## Data extract

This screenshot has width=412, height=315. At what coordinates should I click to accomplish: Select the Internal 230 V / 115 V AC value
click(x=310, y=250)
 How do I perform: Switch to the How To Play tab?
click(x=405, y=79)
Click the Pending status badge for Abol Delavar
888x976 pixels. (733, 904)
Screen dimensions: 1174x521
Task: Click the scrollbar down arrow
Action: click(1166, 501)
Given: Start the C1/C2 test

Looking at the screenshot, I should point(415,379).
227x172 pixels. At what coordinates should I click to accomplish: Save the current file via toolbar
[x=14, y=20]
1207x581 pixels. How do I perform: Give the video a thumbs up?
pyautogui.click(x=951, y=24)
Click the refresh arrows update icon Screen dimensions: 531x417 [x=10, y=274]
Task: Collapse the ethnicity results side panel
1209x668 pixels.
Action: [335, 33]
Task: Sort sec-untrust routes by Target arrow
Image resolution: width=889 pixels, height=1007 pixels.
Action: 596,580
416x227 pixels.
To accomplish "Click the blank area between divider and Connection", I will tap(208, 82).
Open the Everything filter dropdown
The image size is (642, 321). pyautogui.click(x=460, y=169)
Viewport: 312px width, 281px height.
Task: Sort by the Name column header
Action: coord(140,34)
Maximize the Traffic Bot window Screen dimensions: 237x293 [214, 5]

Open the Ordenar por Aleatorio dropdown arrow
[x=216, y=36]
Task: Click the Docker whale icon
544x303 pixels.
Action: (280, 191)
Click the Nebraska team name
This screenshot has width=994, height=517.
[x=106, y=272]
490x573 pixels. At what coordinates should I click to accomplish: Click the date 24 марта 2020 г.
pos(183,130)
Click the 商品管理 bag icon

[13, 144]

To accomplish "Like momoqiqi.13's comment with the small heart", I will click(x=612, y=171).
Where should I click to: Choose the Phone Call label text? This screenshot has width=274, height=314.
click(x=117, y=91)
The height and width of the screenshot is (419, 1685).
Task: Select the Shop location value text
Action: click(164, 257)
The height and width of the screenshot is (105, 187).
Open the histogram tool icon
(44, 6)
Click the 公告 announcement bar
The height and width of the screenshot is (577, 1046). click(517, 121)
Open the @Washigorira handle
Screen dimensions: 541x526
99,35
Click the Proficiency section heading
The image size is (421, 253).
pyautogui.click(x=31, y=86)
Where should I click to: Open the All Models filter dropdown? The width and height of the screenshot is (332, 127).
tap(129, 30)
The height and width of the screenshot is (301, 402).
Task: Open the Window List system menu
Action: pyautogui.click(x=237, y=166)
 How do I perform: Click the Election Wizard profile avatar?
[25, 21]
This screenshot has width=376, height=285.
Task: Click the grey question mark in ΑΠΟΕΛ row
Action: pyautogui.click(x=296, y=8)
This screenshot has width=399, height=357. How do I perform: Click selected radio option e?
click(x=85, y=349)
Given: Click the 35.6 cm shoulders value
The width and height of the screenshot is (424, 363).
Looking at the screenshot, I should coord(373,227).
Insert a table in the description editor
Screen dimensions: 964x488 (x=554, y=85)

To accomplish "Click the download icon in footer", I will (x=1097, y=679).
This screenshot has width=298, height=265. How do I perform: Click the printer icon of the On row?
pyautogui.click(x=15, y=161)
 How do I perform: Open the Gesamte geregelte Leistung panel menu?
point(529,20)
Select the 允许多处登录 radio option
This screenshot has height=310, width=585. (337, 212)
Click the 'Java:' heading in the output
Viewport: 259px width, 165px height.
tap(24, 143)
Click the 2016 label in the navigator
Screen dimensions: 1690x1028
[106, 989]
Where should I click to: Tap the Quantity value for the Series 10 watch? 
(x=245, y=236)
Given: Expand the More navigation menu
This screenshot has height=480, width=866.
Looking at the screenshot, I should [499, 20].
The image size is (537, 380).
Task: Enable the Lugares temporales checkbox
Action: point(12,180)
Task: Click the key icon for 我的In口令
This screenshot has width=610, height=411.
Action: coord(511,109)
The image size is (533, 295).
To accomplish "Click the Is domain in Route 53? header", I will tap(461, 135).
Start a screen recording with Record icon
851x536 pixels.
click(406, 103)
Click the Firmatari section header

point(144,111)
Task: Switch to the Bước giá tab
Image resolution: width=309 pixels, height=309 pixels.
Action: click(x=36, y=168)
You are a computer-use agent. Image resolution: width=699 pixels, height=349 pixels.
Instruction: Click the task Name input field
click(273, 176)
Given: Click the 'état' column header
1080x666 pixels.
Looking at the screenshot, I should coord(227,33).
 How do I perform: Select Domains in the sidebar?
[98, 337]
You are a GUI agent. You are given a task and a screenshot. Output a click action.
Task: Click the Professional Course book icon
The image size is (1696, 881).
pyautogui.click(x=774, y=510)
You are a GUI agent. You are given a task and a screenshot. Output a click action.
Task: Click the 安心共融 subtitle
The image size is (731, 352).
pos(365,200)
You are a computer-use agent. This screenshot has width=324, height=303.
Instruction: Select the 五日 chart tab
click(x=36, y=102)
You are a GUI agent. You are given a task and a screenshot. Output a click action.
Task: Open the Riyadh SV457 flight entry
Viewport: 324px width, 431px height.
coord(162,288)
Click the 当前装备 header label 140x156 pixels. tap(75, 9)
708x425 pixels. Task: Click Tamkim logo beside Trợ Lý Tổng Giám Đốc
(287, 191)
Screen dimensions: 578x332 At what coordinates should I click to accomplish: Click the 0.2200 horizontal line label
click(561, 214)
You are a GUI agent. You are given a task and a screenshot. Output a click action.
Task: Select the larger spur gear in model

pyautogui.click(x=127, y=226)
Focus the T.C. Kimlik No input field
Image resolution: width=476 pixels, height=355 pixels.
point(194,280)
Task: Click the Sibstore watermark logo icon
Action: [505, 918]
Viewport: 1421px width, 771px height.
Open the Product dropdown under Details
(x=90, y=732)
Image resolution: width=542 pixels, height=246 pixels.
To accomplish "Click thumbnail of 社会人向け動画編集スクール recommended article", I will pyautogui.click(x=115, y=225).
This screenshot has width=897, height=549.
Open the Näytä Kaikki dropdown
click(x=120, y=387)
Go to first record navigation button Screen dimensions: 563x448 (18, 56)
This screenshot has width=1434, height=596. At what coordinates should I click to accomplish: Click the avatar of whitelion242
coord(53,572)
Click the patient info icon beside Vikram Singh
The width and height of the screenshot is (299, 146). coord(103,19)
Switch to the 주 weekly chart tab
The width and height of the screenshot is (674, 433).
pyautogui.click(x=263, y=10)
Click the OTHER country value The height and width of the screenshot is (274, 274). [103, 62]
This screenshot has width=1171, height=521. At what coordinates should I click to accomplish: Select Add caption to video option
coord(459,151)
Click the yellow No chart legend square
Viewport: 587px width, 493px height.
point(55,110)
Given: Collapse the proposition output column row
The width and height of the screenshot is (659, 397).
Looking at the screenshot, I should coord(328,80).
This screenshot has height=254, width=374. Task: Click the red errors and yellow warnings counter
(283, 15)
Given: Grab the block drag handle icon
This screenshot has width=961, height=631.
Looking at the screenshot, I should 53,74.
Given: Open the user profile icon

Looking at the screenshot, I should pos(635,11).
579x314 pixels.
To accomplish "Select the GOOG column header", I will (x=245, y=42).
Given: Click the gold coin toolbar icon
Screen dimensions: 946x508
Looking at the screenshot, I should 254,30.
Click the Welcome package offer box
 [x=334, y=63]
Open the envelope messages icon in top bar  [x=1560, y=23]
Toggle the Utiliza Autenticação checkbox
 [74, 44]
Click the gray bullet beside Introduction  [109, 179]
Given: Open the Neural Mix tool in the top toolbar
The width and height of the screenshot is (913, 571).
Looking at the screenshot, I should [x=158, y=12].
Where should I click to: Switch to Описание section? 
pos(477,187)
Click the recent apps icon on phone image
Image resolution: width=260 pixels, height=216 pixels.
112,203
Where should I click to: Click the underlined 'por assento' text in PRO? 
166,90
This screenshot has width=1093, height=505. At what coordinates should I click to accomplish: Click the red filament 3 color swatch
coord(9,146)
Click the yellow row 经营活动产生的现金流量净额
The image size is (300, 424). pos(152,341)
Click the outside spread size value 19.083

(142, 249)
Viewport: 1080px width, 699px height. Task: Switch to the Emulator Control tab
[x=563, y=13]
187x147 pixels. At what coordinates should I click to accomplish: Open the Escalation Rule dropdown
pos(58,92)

## Instructions for the task
Please retype the data exactly as it stands, from its first line down to the line that contains "Task: Click the Docker whale icon", then stop.

## Answer section
This screenshot has width=412, height=315. At what coordinates should I click to accomplish: Select the Internal 230 V / 115 V AC value
click(x=310, y=250)
 How do I perform: Switch to the How To Play tab?
click(x=405, y=79)
Click the Pending status badge for Abol Delavar
888x976 pixels. (733, 904)
Screen dimensions: 1174x521
Task: Click the scrollbar down arrow
Action: click(1166, 501)
Given: Start the C1/C2 test

Looking at the screenshot, I should point(415,379).
227x172 pixels. At what coordinates should I click to accomplish: Save the current file via toolbar
[x=14, y=20]
1207x581 pixels. How do I perform: Give the video a thumbs up?
pyautogui.click(x=951, y=24)
Click the refresh arrows update icon Screen dimensions: 531x417 [x=10, y=274]
Task: Collapse the ethnicity results side panel
1209x668 pixels.
Action: [335, 33]
Task: Sort sec-untrust routes by Target arrow
Image resolution: width=889 pixels, height=1007 pixels.
Action: 596,580
416x227 pixels.
To accomplish "Click the blank area between divider and Connection", I will tap(208, 82).
Open the Everything filter dropdown
The image size is (642, 321). pyautogui.click(x=460, y=169)
Viewport: 312px width, 281px height.
Task: Sort by the Name column header
Action: coord(140,34)
Maximize the Traffic Bot window Screen dimensions: 237x293 [214, 5]

Open the Ordenar por Aleatorio dropdown arrow
[x=216, y=36]
Task: Click the Docker whale icon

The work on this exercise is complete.